Many believe the Holocaust should make us especially sensitive to the suffering of others; for others, the Holocaust teaches us that if we do not look out for ourselves, nobody else will.
The killing fields of Syria are close by and they make most Israelis very uncomfortable that 200,000 Syrians have been killed, many close to our borders, by a murderous regime. Other than providing medical aid to a small number of these victims, we have done nothing.
Not that anyone seriously thought we could do anything (except possibly uniting all of the fighting factions against us). At the same time, there has never been any public discussion on the matter until now. Over the course of the last few days, the truly catastrophic situation faced by residents of the Palestinian refugee camp of Yarmouk captured recently by ISIS has generated at least limited public discussion in Israel about their plight.
To the Israeli right, the strongest criticism of the Israeli left-wing is that their ranks are filled with Yefei Nefesh, a Hebrew term which loosely translated means “gullible do-gooders,” implying these people are hopelessly naive.

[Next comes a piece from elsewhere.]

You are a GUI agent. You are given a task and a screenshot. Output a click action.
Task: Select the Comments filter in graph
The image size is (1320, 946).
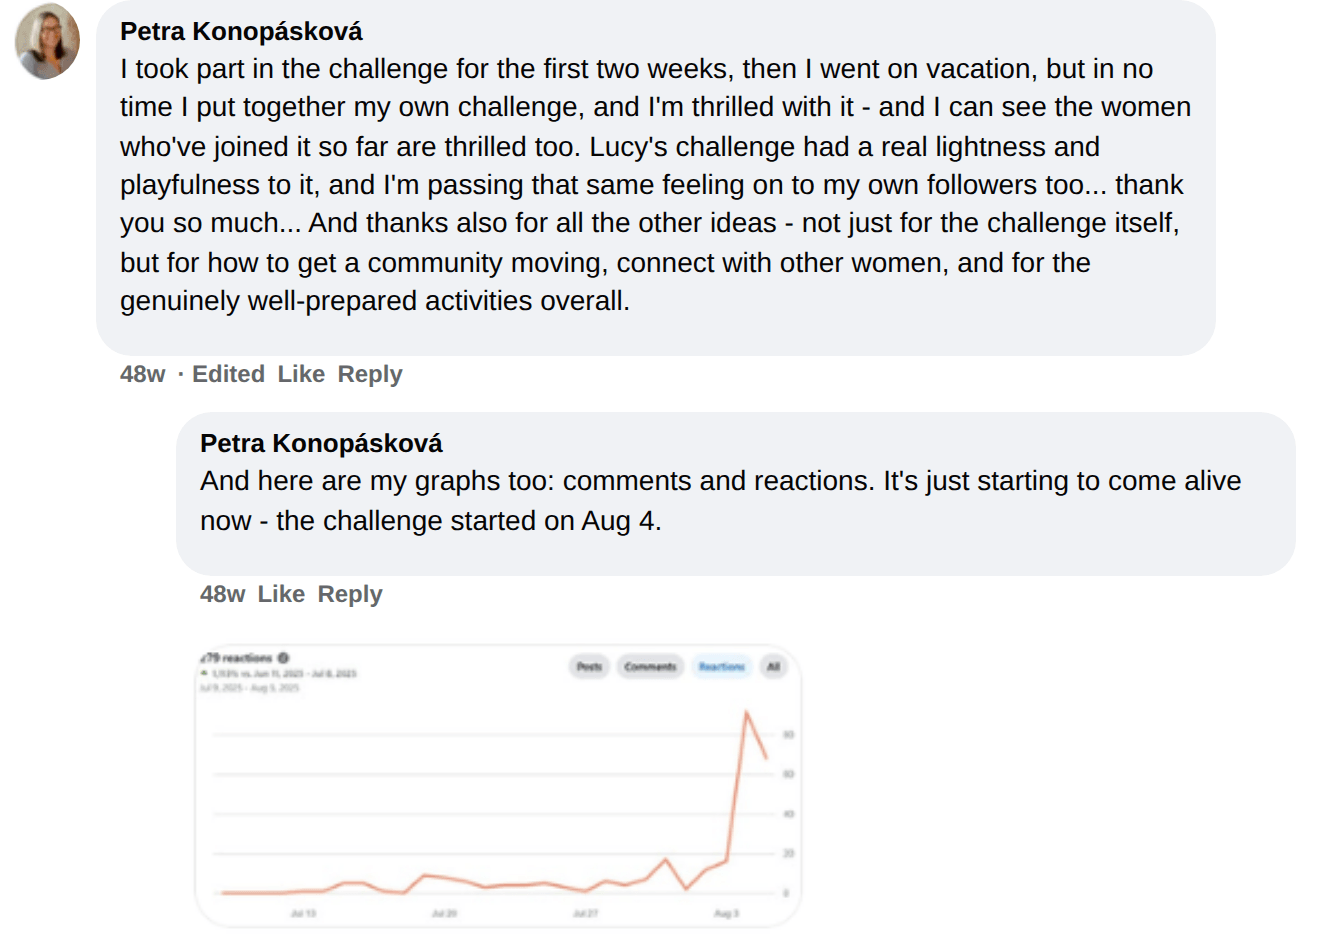(x=650, y=667)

To those on the right, the left has never internalized the lessons of the Holocaust and will never be vigilant enough to make sure that the Holocaust can definitively never happen again. For other Israelis, the most important lesson of the Holocaust is that we strive to be Yefei Nefesh, at least in part—that we must make it our mission whenever possible to help others.

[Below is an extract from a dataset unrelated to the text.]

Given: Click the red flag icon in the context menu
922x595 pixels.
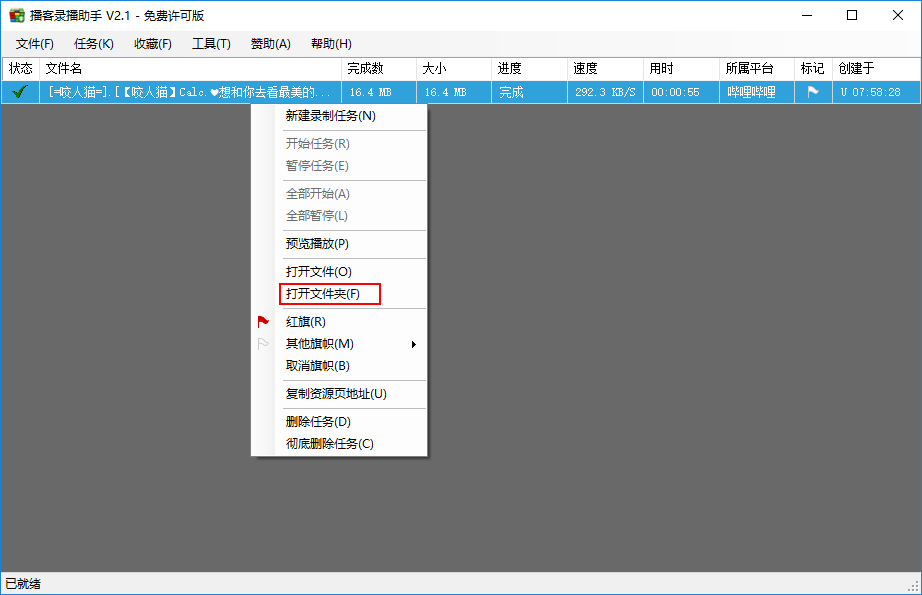Looking at the screenshot, I should [263, 322].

Identity is a complicated matter, and where it intersects with politics it becomes problematic. However, in the next few months, when you read articles about Israel, or Israeli politics (especially those that deal with issues such as Iran), try to understand that what is driving Israeli political decisions in 2015 is often not completely based on the reality of today, but rather the burden of Jewish history.